#### SOURCE RECORDS
★ ★ ★

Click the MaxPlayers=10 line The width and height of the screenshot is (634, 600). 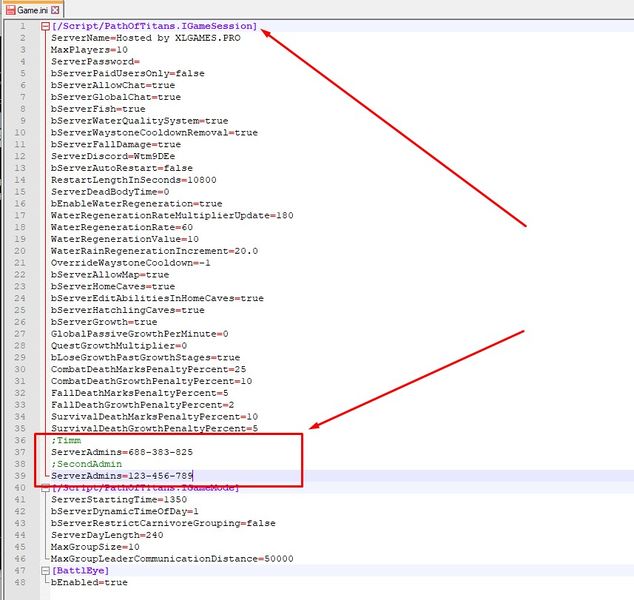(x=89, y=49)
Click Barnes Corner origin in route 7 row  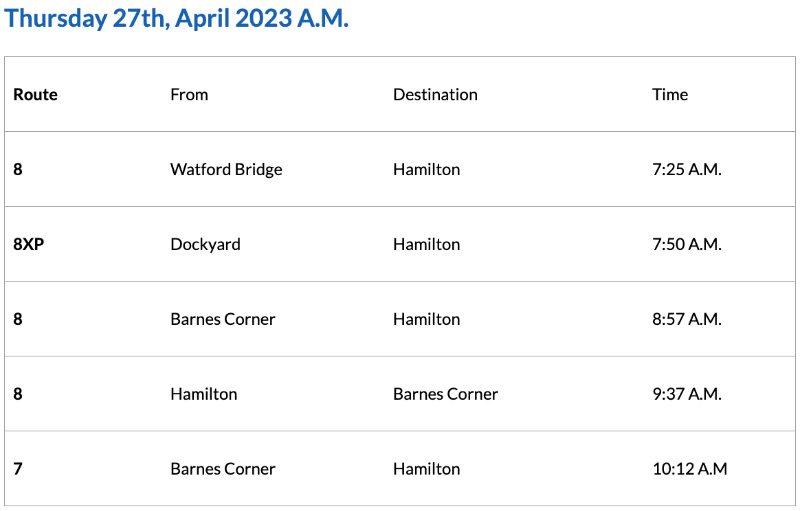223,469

★ ★ ★

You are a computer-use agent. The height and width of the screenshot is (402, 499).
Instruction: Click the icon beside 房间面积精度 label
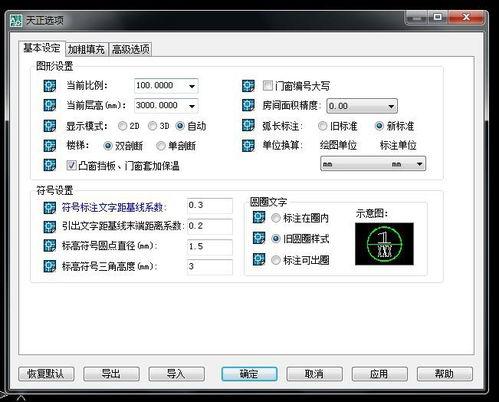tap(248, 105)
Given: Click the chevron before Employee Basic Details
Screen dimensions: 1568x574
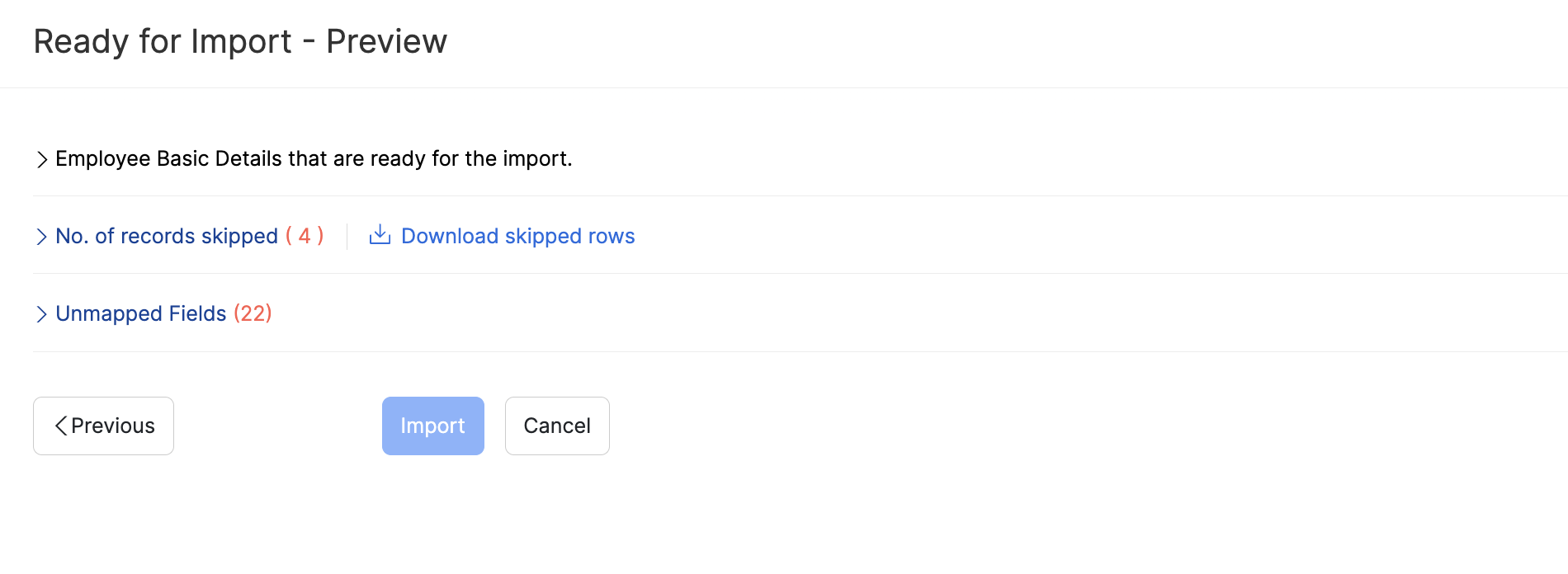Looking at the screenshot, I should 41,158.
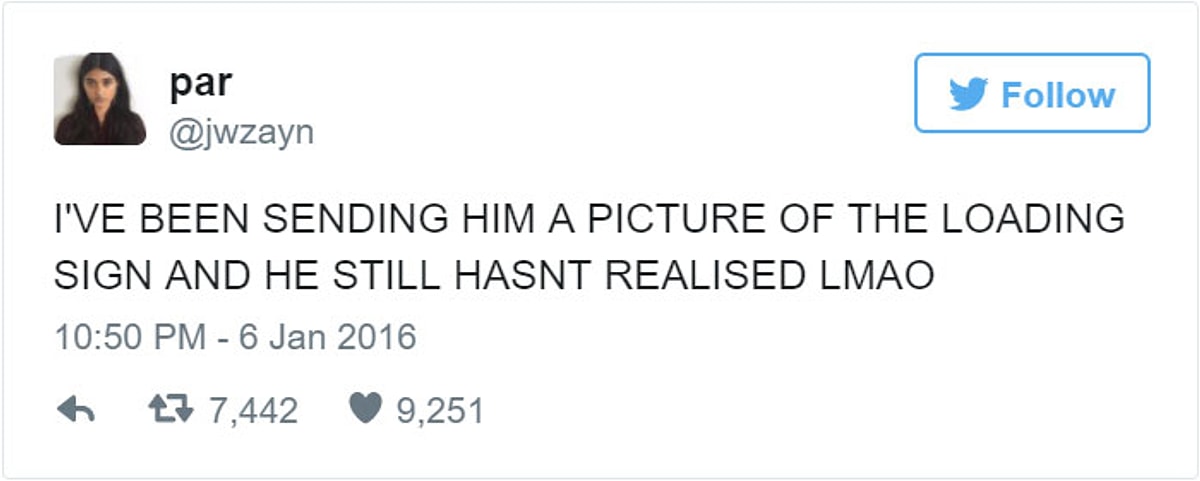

★ ★ ★

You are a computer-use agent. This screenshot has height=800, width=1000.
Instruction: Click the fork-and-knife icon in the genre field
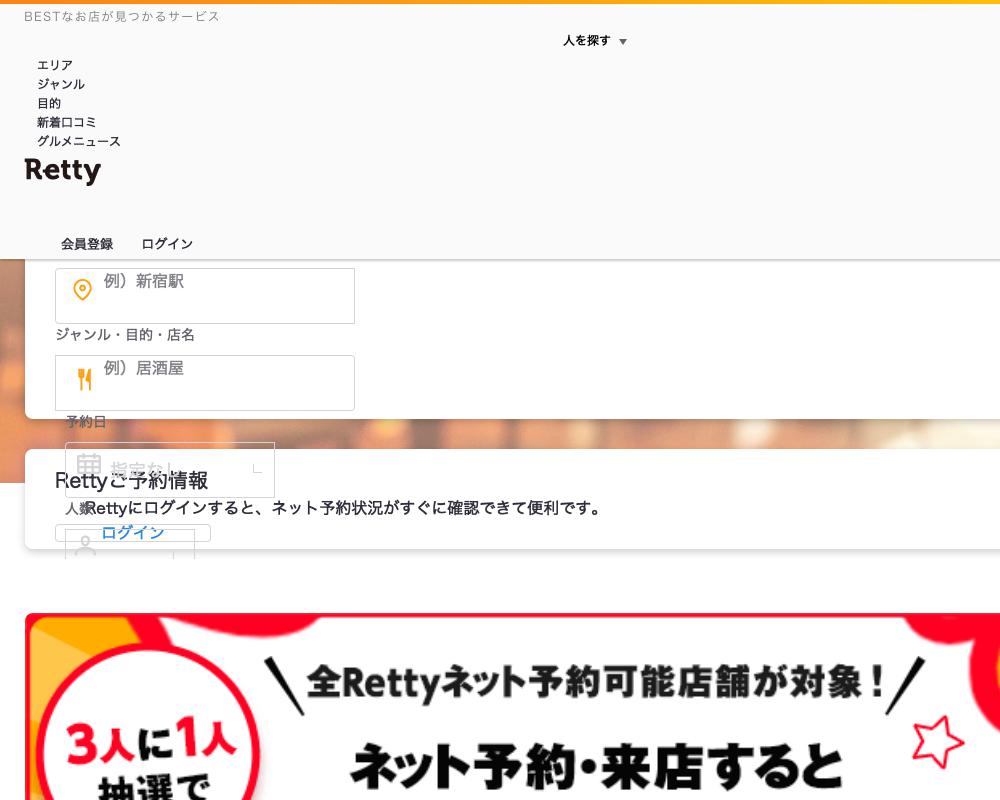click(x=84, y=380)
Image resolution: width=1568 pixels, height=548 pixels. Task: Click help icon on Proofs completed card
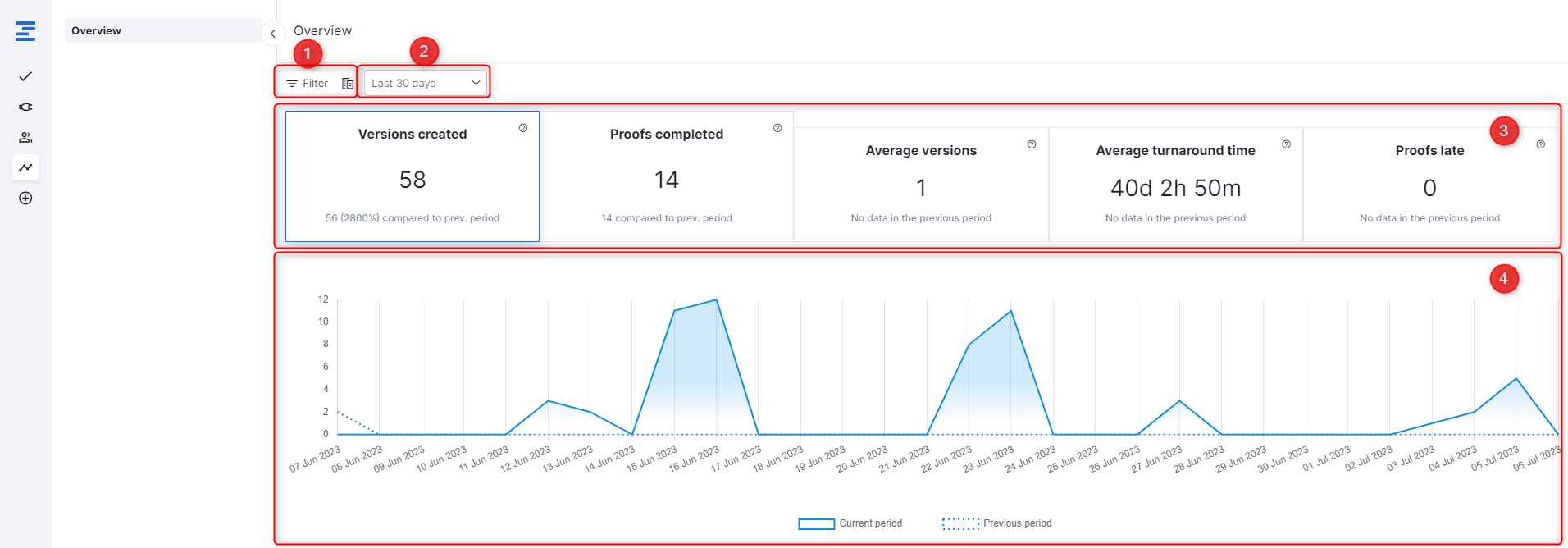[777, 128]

★ ★ ★

#### TASK INSTRUCTIONS
In the listing above, find the line containing "You are a computer-use agent. The" and the line containing "Given: Click the", then print exactly those two lines and every line between them, minus the pictures.

#### ANSWER FOR THE TASK
You are a computer-use agent. The height and width of the screenshot is (402, 499).
Instruction: Click the icon beside 房间面积精度 label
tap(248, 105)
Given: Click the chevron before Employee Basic Details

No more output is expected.